Il ne saurait pour autant être question, monsieur le secrétaire d’État – c’est pourtant ce que l’administration s’apprête à faire –, de refuser à un électeur régulièrement inscrit sur la liste consulaire la possibilité de voter au consulat, au prétexte que l’administration française aurait connaissance de l’inscription dudit électeur sur la liste électorale de la commune de son pays de résidence. Il n’est pas possible que les choses se passent de cette manière !

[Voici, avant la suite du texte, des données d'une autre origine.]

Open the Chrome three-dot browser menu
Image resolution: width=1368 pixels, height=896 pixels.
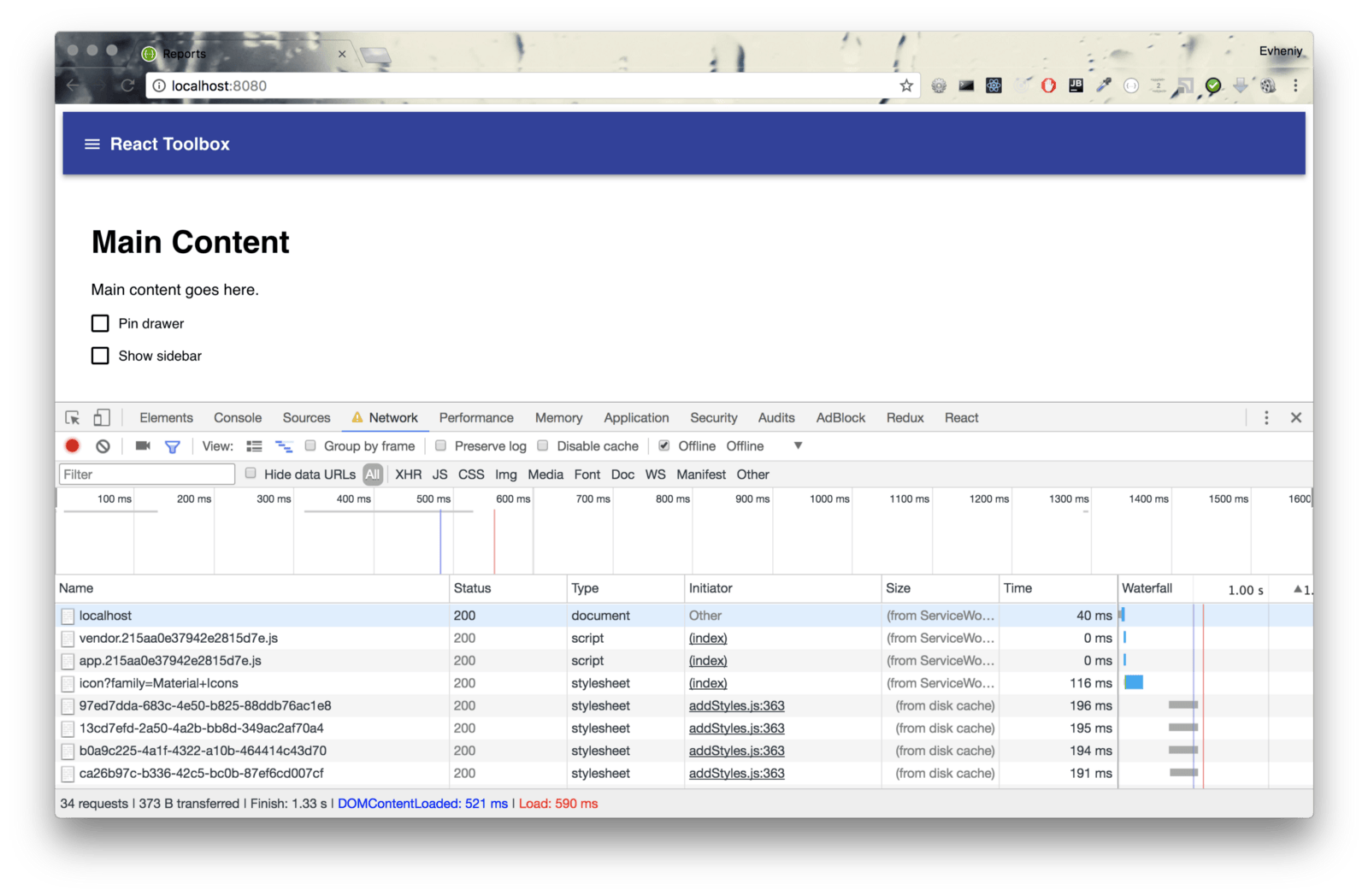[x=1295, y=85]
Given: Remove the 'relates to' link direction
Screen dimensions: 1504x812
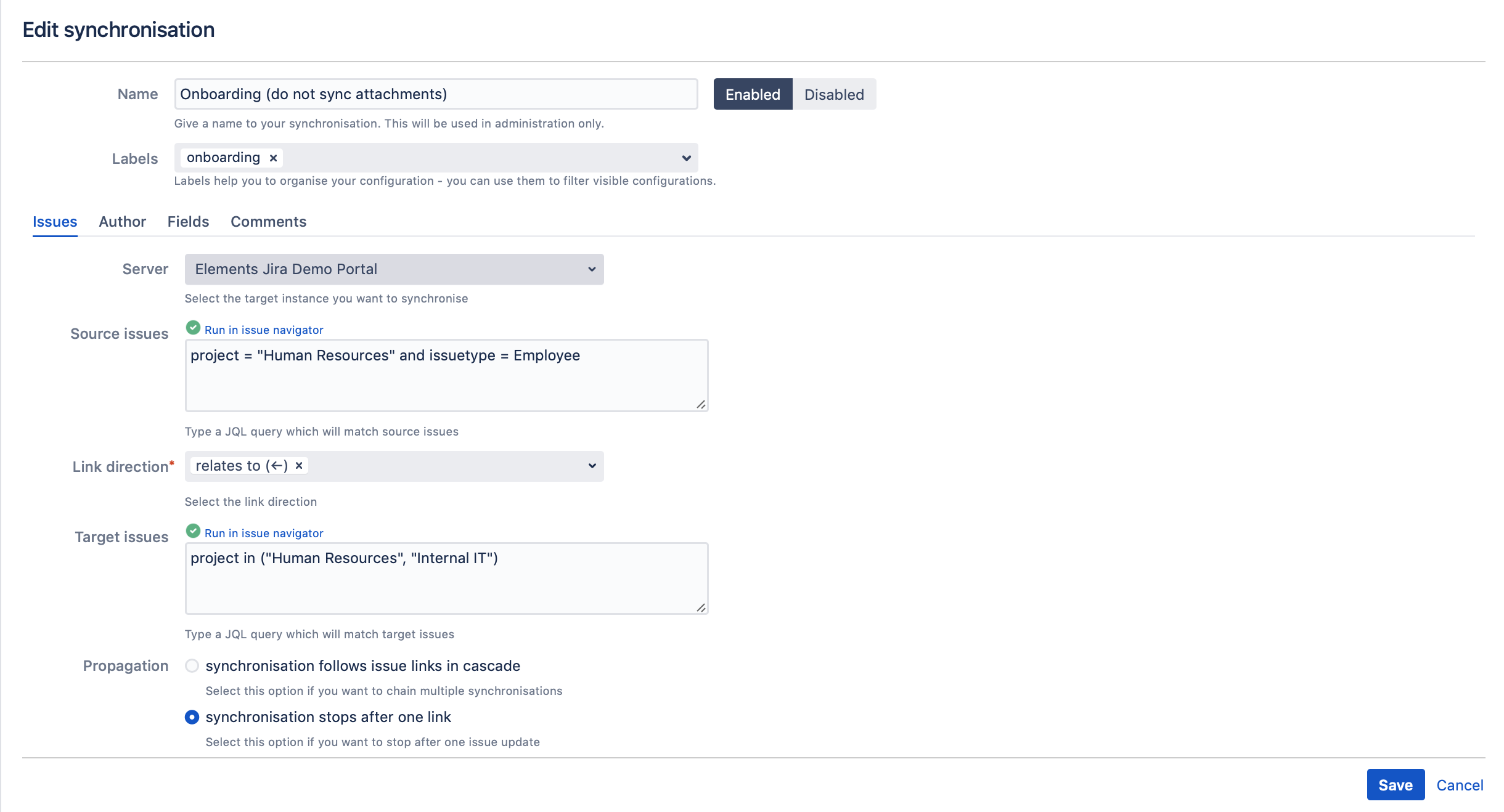Looking at the screenshot, I should coord(299,466).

Informer les citoyens, le cas échéant, qu’ils sont inscrits sur les deux listes et encourent une sanction pénale en cas de double vote, c’est très bien. Mais leur refuser la possibilité de voter au consulat – selon les instructions que vous avez données–, alors qu’ils sont régulièrement inscrits sur les listes électorales, me paraît juridiquement contestable.
Je profite donc de ce débat pour vous demander, monsieur le secrétaire d’État, de bien nous préciser que, dès lors qu’une personne est inscrite sur la liste électorale consulaire, elle aura la possibilité de voter après avoir été informée des sanctions pénales qui pourront lui être appliquées en cas de double vote.

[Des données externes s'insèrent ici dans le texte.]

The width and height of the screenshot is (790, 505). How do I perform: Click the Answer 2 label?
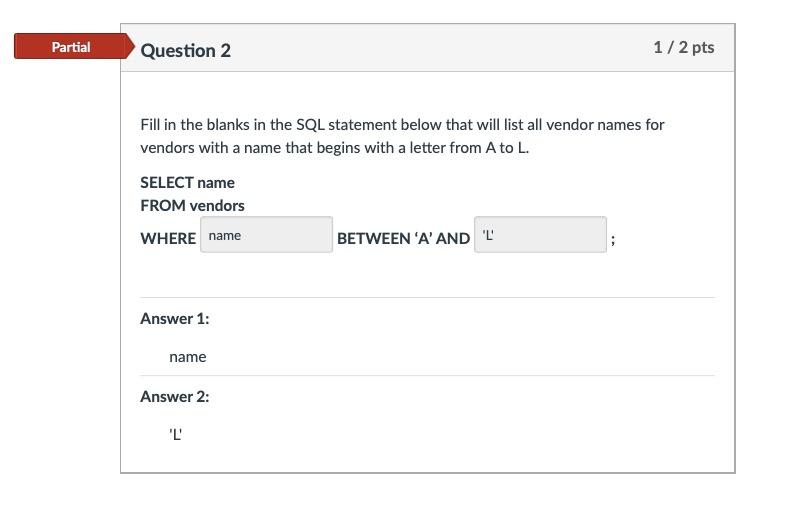tap(175, 397)
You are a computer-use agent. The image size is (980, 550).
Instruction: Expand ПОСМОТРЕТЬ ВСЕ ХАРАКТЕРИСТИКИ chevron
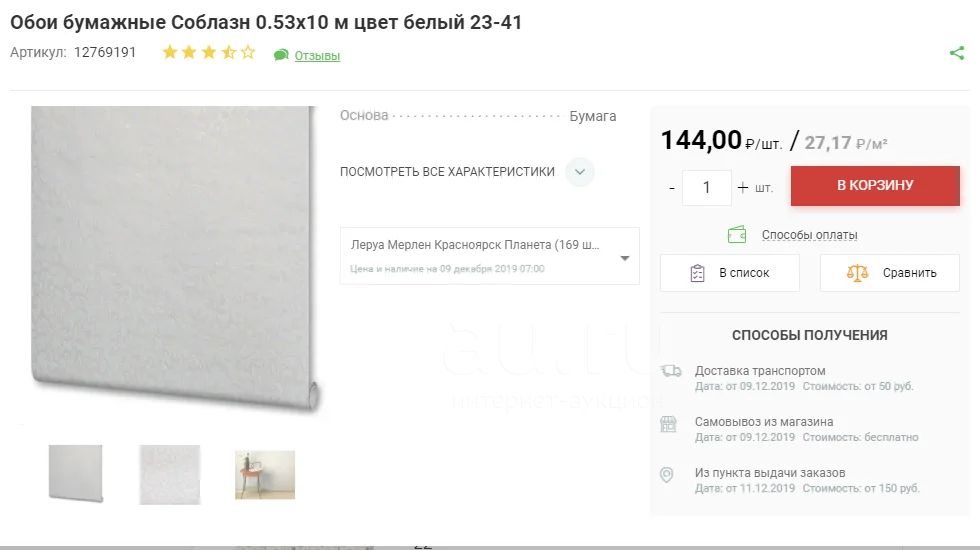tap(580, 172)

Symétriquement, s’agissant des ressortissants européens résidant en France et inscrits sur les listes électorales françaises, il faut là aussi veiller à ce que tout le droit européen et tout le droit français soient respectés, mais en rejetant les interprétations hasardeuses contre lesquelles, malheureusement, il me semble que vous n’êtes pas prémuni – c’est pourquoi j’attire votre attention sur ce point.
Cela dit, et dans l’attente de vos précisions, monsieur le secrétaire d’État, je vous remercie et confirme notre soutien à ce projet de loi. (Applaudissements sur les travées du groupe socialiste et républicain. – M. André Gattolin applaudit également.)
Mme la présidente. La parole est à Mme Josiane Costes. (Applaudissements sur les travées du groupe du Rassemblement Démocratique et Social Européen.)
Mme Josiane Costes. Madame la présidente, monsieur le secrétaire d’État, mes chers collègues, entre le 23 et le 26 mai prochain, l’ensemble des citoyens européens est appelé aux urnes pour désigner les membres du Parlement de Strasbourg.
Cette année, ce renouvellement se déroulera dans un contexte de grande incertitude, à la suite des rejets successifs par le Parlement britannique des accords de sortie du Royaume-Uni de l’Union européenne. Nous avons bien conscience, en outre, que près de 40 000 citoyens britanniques inscrits sur les listes électorales en France se trouveront, le 26 mai, dans une situation très paradoxale, alors que le dénouement de ce feuilleton devrait intervenir d’ici le 31 octobre prochain, avec l’adoption d’un accord de sortie auquel nous continuons de croire.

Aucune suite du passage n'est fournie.